-------- SOURCE MATERIAL

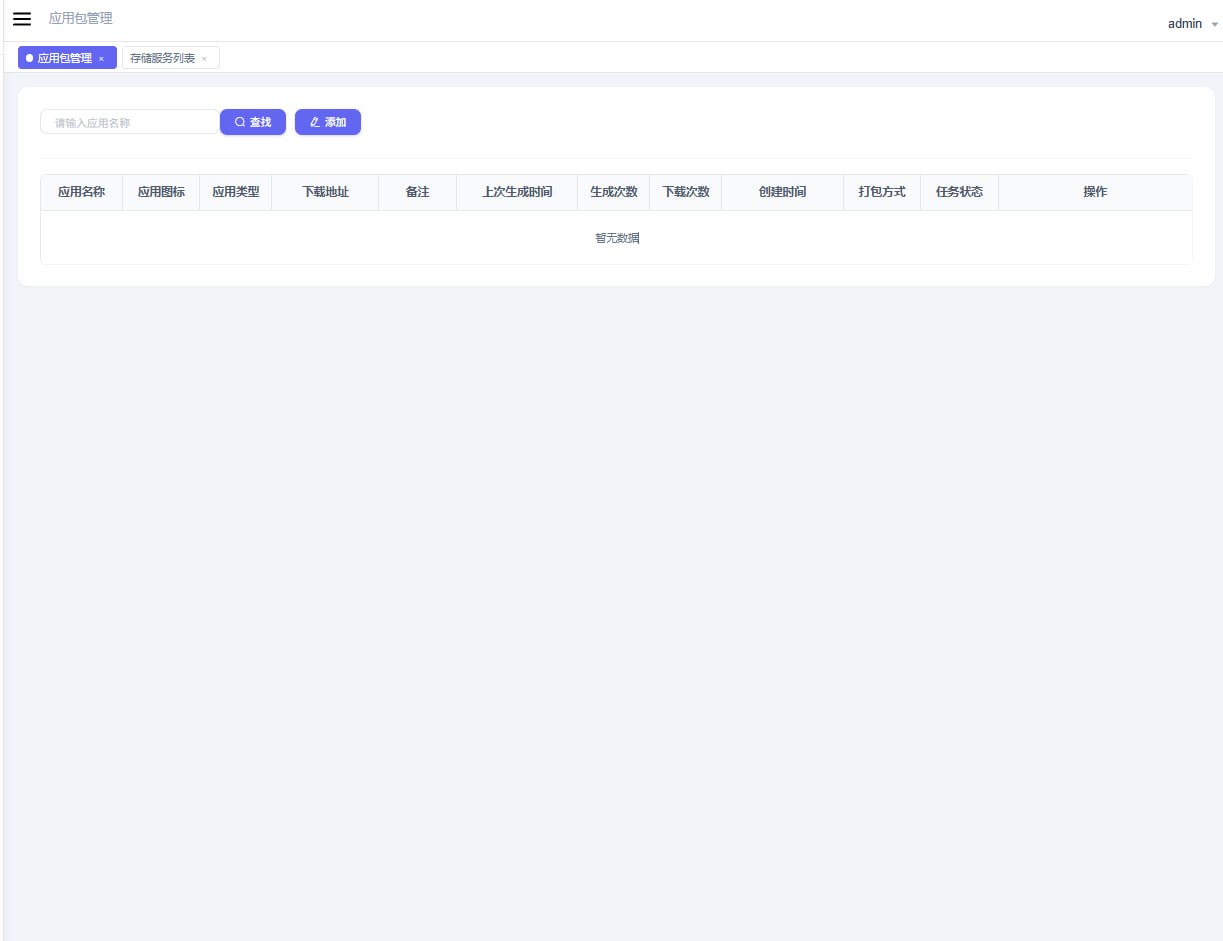This screenshot has width=1223, height=941.
Task: Switch to the 应用包管理 tab
Action: 64,58
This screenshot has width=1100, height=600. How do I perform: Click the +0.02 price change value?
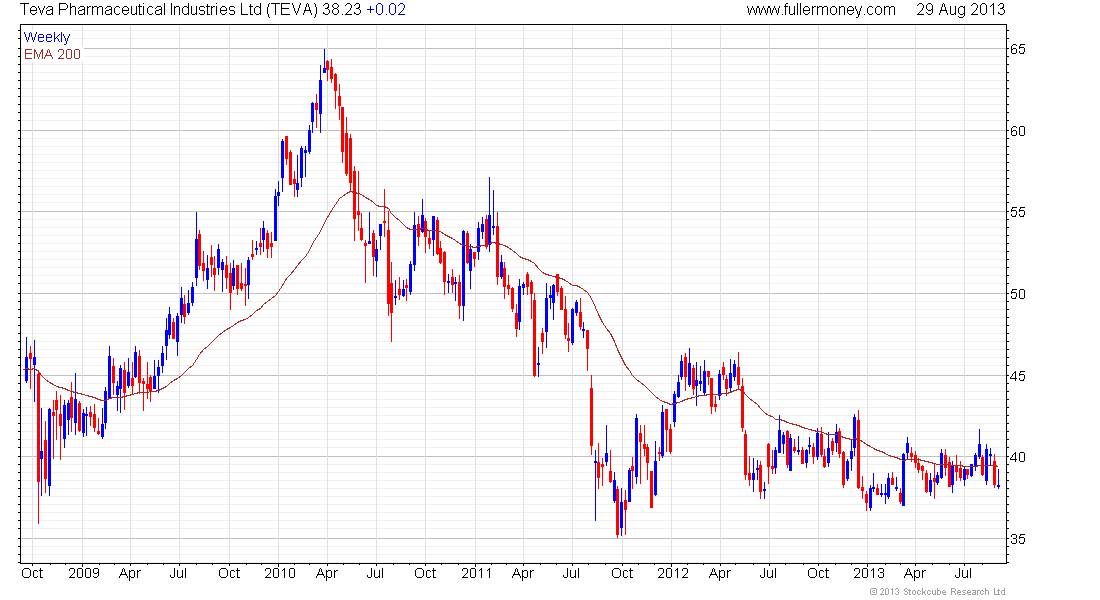[x=386, y=10]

----------------

Starting at the line that contains "This screenshot has width=1100, height=600.", restate each line verbatim through the final line of the listing, skipping all pictures.

REPLY TO THE TASK:
This screenshot has width=1100, height=600. How do I perform: Click the +0.02 price change value?
[x=386, y=10]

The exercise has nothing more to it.